Performance Comparison of Classical and Neural Sampling Algorithms for Robotic Navigation
For robotic and UAV navigation, this work demonstrates that AI-guided sampling can improve path quality, though the improvement is incremental over existing methods.
The paper compares RRT*, Neural RRT*, and Neural Informed RRT* for robotic navigation in environments with convex and concave obstacles. Neural-guided planners produce up to 14% shorter paths and 55-75% smoother trajectories than RRT*, with Neural Informed RRT* achieving the best overall performance.

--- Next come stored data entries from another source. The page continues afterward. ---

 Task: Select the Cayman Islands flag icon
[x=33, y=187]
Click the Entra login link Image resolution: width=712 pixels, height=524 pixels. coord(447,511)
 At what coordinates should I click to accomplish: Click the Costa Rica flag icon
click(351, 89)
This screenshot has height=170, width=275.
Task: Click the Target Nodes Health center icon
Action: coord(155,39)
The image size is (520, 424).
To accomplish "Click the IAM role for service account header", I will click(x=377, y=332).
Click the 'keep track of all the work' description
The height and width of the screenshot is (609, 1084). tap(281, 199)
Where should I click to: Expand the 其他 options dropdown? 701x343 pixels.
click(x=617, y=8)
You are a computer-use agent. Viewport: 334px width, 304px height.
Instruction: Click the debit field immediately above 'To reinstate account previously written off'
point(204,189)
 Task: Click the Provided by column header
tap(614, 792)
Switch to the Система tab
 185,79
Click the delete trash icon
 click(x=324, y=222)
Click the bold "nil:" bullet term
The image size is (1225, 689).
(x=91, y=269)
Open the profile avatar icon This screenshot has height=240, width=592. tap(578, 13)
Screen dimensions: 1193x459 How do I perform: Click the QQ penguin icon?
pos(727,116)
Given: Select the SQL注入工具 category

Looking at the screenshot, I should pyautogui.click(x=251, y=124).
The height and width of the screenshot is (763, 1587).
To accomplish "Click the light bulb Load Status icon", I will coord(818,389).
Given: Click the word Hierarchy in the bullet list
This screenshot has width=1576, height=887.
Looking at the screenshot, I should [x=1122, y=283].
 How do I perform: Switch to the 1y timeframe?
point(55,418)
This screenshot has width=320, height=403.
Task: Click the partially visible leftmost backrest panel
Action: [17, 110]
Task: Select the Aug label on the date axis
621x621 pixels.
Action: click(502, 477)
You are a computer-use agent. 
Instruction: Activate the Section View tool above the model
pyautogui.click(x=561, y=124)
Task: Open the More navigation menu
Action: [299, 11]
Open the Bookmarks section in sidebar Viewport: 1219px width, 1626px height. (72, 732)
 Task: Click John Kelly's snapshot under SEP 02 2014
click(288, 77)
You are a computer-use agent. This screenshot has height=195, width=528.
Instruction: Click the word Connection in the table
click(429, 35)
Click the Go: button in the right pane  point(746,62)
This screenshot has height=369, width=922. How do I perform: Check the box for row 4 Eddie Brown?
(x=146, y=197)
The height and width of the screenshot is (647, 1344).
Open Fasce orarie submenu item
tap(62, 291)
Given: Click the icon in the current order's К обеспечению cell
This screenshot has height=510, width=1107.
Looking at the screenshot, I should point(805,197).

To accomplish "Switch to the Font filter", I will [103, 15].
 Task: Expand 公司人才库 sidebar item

Integrating artificial intelligence (AI) into sampling-based motion planning provides new possibilities for improving autonomous navigation efficiency. In this paper, three algorithms, namely RRT*, Neural RRT*, and Neural Informed RRT*, are implemented and evaluated on environments containing convex and concave obstacles with different obstacle densities. The obtained results indicate that neural-guided planners improve path quality, producing up to 14\% shorter paths and 55--75\% smoother trajectories compared with the conventional RRT* algorithm. Among the evaluated methods, Neural Informed RRT* achieves the best overall performance in terms of path length and trajectory smoothness. These results demonstrate the effectiveness of AI-guided sampling strategies for improving reliability and trajectory efficiency in robotic and UAV navigation, despite a slight increase in computation time. Overall, the study highlights the growing importance of artificial intelligence in real-time robotic path planning applications.